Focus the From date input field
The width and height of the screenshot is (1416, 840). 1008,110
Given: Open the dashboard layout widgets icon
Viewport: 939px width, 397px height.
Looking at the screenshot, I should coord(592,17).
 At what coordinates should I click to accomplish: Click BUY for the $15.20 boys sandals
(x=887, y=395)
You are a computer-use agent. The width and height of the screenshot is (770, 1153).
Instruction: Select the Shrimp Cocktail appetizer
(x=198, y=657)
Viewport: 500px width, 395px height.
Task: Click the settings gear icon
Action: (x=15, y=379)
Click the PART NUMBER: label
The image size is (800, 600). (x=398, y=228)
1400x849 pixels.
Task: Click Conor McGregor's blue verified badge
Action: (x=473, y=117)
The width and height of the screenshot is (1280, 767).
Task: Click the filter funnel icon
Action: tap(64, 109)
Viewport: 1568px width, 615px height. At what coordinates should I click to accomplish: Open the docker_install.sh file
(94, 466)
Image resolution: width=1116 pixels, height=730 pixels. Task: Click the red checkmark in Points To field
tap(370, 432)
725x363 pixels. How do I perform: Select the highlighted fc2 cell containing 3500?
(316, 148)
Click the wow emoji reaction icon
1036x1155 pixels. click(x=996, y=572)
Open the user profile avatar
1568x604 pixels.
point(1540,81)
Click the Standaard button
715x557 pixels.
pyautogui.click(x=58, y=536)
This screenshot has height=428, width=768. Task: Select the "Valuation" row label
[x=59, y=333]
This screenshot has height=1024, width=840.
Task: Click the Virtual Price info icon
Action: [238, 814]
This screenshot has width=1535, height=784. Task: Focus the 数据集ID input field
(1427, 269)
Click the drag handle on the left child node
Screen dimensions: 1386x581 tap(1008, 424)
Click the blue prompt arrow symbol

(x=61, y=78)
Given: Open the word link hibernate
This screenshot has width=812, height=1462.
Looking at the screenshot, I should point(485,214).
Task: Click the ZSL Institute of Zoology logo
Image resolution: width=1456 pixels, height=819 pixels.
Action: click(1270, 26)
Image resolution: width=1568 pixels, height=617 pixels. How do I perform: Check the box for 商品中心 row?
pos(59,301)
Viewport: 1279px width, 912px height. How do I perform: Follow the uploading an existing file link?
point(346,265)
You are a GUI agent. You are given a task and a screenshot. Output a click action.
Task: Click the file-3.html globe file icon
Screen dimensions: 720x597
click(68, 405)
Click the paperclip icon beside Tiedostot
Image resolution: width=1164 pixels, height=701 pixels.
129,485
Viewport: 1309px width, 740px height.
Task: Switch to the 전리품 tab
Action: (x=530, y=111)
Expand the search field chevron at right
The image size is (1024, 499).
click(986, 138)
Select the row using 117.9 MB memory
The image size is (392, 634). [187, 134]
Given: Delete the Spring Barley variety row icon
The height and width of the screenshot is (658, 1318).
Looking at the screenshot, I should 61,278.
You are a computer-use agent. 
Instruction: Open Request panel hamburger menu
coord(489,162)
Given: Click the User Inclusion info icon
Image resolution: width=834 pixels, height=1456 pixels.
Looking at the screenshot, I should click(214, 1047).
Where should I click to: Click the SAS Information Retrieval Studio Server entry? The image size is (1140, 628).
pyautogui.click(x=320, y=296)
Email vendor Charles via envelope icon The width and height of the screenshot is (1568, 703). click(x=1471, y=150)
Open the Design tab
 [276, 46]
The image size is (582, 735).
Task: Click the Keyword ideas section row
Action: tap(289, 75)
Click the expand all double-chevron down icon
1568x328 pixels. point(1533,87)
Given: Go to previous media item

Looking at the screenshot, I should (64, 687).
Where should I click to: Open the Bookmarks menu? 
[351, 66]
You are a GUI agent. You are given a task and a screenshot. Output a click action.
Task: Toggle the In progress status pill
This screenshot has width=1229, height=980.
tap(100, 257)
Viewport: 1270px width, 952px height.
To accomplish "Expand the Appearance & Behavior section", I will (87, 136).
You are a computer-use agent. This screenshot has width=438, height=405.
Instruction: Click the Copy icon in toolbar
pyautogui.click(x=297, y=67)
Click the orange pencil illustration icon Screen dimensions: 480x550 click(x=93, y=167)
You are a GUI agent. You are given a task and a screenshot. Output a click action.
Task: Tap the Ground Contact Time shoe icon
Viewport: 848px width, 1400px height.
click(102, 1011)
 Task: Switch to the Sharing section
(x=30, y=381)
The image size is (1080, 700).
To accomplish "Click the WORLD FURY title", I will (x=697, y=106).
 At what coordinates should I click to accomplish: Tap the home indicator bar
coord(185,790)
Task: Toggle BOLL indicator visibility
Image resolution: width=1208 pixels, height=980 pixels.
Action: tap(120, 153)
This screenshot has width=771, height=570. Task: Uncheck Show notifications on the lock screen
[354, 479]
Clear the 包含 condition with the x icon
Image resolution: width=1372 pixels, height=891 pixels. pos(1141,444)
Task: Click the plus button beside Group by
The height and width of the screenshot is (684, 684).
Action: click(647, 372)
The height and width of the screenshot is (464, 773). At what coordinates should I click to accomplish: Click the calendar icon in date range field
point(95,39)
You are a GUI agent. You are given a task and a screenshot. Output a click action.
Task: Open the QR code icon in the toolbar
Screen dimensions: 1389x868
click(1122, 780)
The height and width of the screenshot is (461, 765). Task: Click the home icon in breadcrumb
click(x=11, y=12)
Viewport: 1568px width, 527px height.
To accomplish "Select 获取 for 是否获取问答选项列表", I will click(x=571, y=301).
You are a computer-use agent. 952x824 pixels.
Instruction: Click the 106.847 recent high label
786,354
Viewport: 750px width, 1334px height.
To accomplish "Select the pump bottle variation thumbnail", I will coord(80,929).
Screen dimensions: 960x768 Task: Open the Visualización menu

▸ Short problem: Copy out every one of the entries above word for word, with nothing changed.

▸ Reply:
Focus the From date input field
The width and height of the screenshot is (1416, 840). 1008,110
Given: Open the dashboard layout widgets icon
Viewport: 939px width, 397px height.
Looking at the screenshot, I should coord(592,17).
 At what coordinates should I click to accomplish: Click BUY for the $15.20 boys sandals
(x=887, y=395)
You are a computer-use agent. The width and height of the screenshot is (770, 1153).
Instruction: Select the Shrimp Cocktail appetizer
(x=198, y=657)
Viewport: 500px width, 395px height.
Task: Click the settings gear icon
Action: (x=15, y=379)
Click the PART NUMBER: label
The image size is (800, 600). (x=398, y=228)
1400x849 pixels.
Task: Click Conor McGregor's blue verified badge
Action: (x=473, y=117)
The width and height of the screenshot is (1280, 767).
Task: Click the filter funnel icon
Action: tap(64, 109)
Viewport: 1568px width, 615px height. At what coordinates should I click to accomplish: Open the docker_install.sh file
(94, 466)
Image resolution: width=1116 pixels, height=730 pixels. Task: Click the red checkmark in Points To field
tap(370, 432)
725x363 pixels. How do I perform: Select the highlighted fc2 cell containing 3500?
(316, 148)
Click the wow emoji reaction icon
1036x1155 pixels. click(x=996, y=572)
Open the user profile avatar
1568x604 pixels.
point(1540,81)
Click the Standaard button
715x557 pixels.
pyautogui.click(x=58, y=536)
This screenshot has height=428, width=768. Task: Select the "Valuation" row label
[x=59, y=333]
This screenshot has height=1024, width=840.
Task: Click the Virtual Price info icon
Action: [238, 814]
This screenshot has width=1535, height=784. Task: Focus the 数据集ID input field
(1427, 269)
Click the drag handle on the left child node
Screen dimensions: 1386x581 tap(1008, 424)
Click the blue prompt arrow symbol

(x=61, y=78)
Given: Open the word link hibernate
This screenshot has width=812, height=1462.
Looking at the screenshot, I should point(485,214).
Task: Click the ZSL Institute of Zoology logo
Image resolution: width=1456 pixels, height=819 pixels.
Action: click(1270, 26)
Image resolution: width=1568 pixels, height=617 pixels. How do I perform: Check the box for 商品中心 row?
pos(59,301)
Viewport: 1279px width, 912px height. How do I perform: Follow the uploading an existing file link?
point(346,265)
You are a GUI agent. You are given a task and a screenshot. Output a click action.
Task: Click the file-3.html globe file icon
Screen dimensions: 720x597
click(68, 405)
Click the paperclip icon beside Tiedostot
Image resolution: width=1164 pixels, height=701 pixels.
129,485
Viewport: 1309px width, 740px height.
Task: Switch to the 전리품 tab
Action: (x=530, y=111)
Expand the search field chevron at right
The image size is (1024, 499).
click(986, 138)
Select the row using 117.9 MB memory
The image size is (392, 634). [187, 134]
Given: Delete the Spring Barley variety row icon
The height and width of the screenshot is (658, 1318).
Looking at the screenshot, I should 61,278.
You are a computer-use agent. 
Instruction: Open Request panel hamburger menu
coord(489,162)
Given: Click the User Inclusion info icon
Image resolution: width=834 pixels, height=1456 pixels.
Looking at the screenshot, I should click(214, 1047).
Where should I click to: Click the SAS Information Retrieval Studio Server entry? The image size is (1140, 628).
pyautogui.click(x=320, y=296)
Email vendor Charles via envelope icon The width and height of the screenshot is (1568, 703). click(x=1471, y=150)
Open the Design tab
 [276, 46]
The image size is (582, 735).
Task: Click the Keyword ideas section row
Action: tap(289, 75)
Click the expand all double-chevron down icon
1568x328 pixels. point(1533,87)
Given: Go to previous media item

Looking at the screenshot, I should (64, 687).
Where should I click to: Open the Bookmarks menu? 
[351, 66]
You are a GUI agent. You are given a task and a screenshot. Output a click action.
Task: Toggle the In progress status pill
This screenshot has width=1229, height=980.
tap(100, 257)
Viewport: 1270px width, 952px height.
To accomplish "Expand the Appearance & Behavior section", I will (87, 136).
You are a computer-use agent. This screenshot has width=438, height=405.
Instruction: Click the Copy icon in toolbar
pyautogui.click(x=297, y=67)
Click the orange pencil illustration icon Screen dimensions: 480x550 click(x=93, y=167)
You are a GUI agent. You are given a task and a screenshot. Output a click action.
Task: Tap the Ground Contact Time shoe icon
Viewport: 848px width, 1400px height.
click(102, 1011)
 Task: Switch to the Sharing section
(x=30, y=381)
The image size is (1080, 700).
To accomplish "Click the WORLD FURY title", I will (x=697, y=106).
 At what coordinates should I click to accomplish: Tap the home indicator bar
coord(185,790)
Task: Toggle BOLL indicator visibility
Image resolution: width=1208 pixels, height=980 pixels.
Action: tap(120, 153)
This screenshot has width=771, height=570. Task: Uncheck Show notifications on the lock screen
[354, 479]
Clear the 包含 condition with the x icon
Image resolution: width=1372 pixels, height=891 pixels. pos(1141,444)
Task: Click the plus button beside Group by
The height and width of the screenshot is (684, 684).
Action: click(647, 372)
The height and width of the screenshot is (464, 773). At what coordinates should I click to accomplish: Click the calendar icon in date range field
point(95,39)
You are a GUI agent. You are given a task and a screenshot. Output a click action.
Task: Open the QR code icon in the toolbar
Screen dimensions: 1389x868
click(1122, 780)
The height and width of the screenshot is (461, 765). Task: Click the home icon in breadcrumb
click(x=11, y=12)
Viewport: 1568px width, 527px height.
To accomplish "Select 获取 for 是否获取问答选项列表", I will click(x=571, y=301).
You are a computer-use agent. 952x824 pixels.
Instruction: Click the 106.847 recent high label
786,354
Viewport: 750px width, 1334px height.
To accomplish "Select the pump bottle variation thumbnail", I will coord(80,929).
Screen dimensions: 960x768 Task: Open the Visualización menu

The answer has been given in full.